**SOURCE PASSAGE**
* * * * * * *

Chapter 1 Introduction
1.1 UCSC Xena Datasets
UCSC Xena platform is developed by the UC Santa Cruz Genomics Institute and serves as a comprehensive repository to provide thousands of processed omics datasets from large cancer research projects (e.g. TCGA, PCAWG and CCLE) or individual research groups and enable unprecedented research opportunities.
The hierarchy for storing and querying datasets is as follows:
- The UCSC Xena repository is generally comprised of 11 data hubs from various portals;
- Each data hub could include many sample cohorts;
- Each sample cohort could involve multiple omics profiling or phenotype data;
- Each omics profiling could have several datasets due to normalization methods or other factors.
Note: In the UCSCXenaShiny, we summarized all the data (sub)types into four main types, referring to clinicalMatrix, genomicsMatrix, genomicSegment, mutationVector, where the genomicsMatrix is the key component.

* * * * * * *

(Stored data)
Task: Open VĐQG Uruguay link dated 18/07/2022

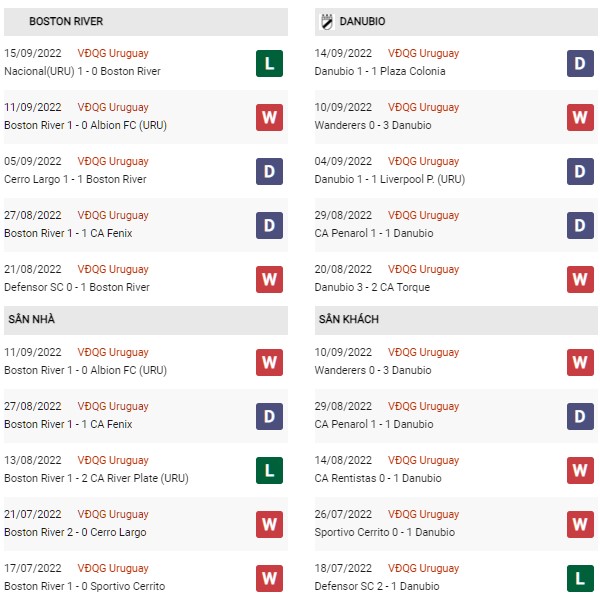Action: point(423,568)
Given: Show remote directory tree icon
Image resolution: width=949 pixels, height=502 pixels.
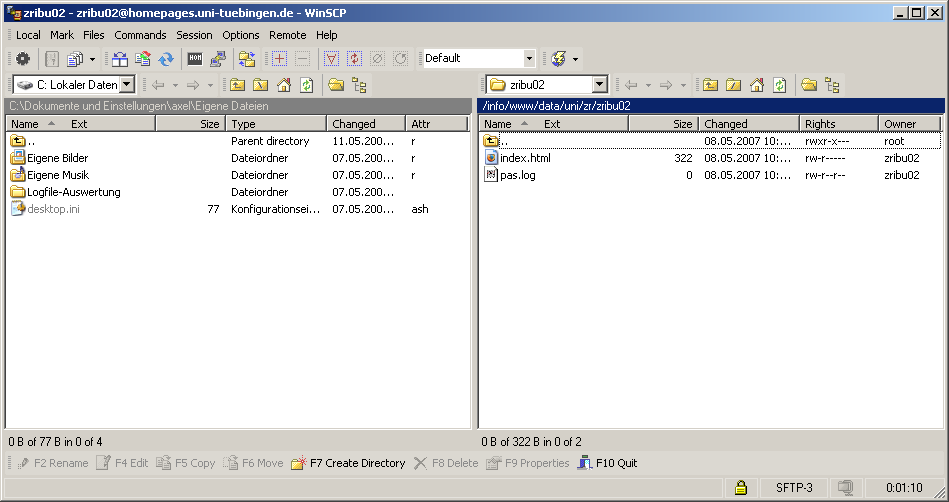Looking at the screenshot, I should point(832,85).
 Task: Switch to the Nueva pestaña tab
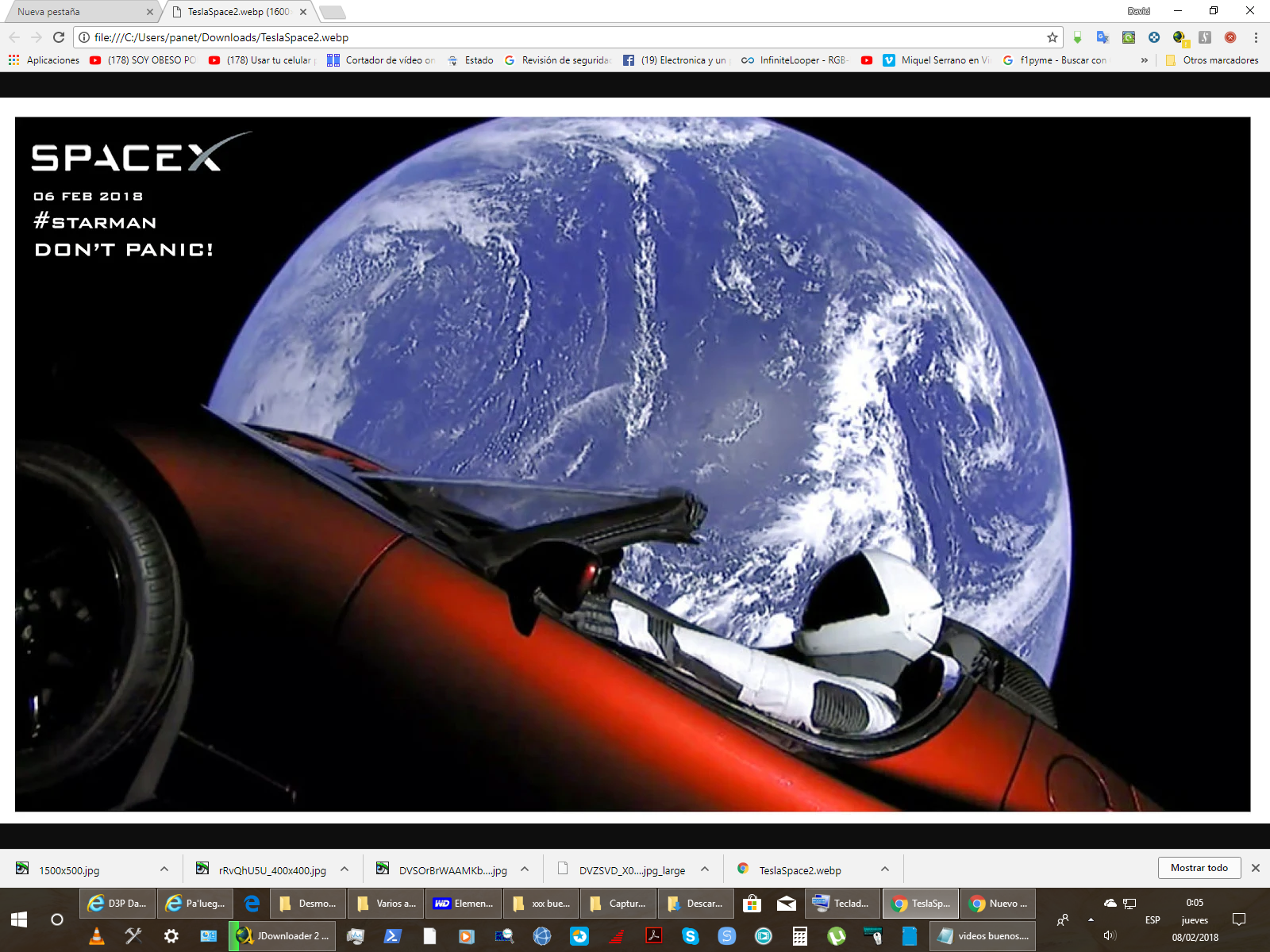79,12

* * * * * * *

**TASK**
Repeat the part of the UCSC Xena introduction starting at "The hierarchy for" and ending at "the key component.".

**RESPONSE**
The hierarchy for storing and querying datasets is as follows:
- The UCSC Xena repository is generally comprised of 11 data hubs from various portals;
- Each data hub could include many sample cohorts;
- Each sample cohort could involve multiple omics profiling or phenotype data;
- Each omics profiling could have several datasets due to normalization methods or other factors.
Note: In the UCSCXenaShiny, we summarized all the data (sub)types into four main types, referring to clinicalMatrix, genomicsMatrix, genomicSegment, mutationVector, where the genomicsMatrix is the key component.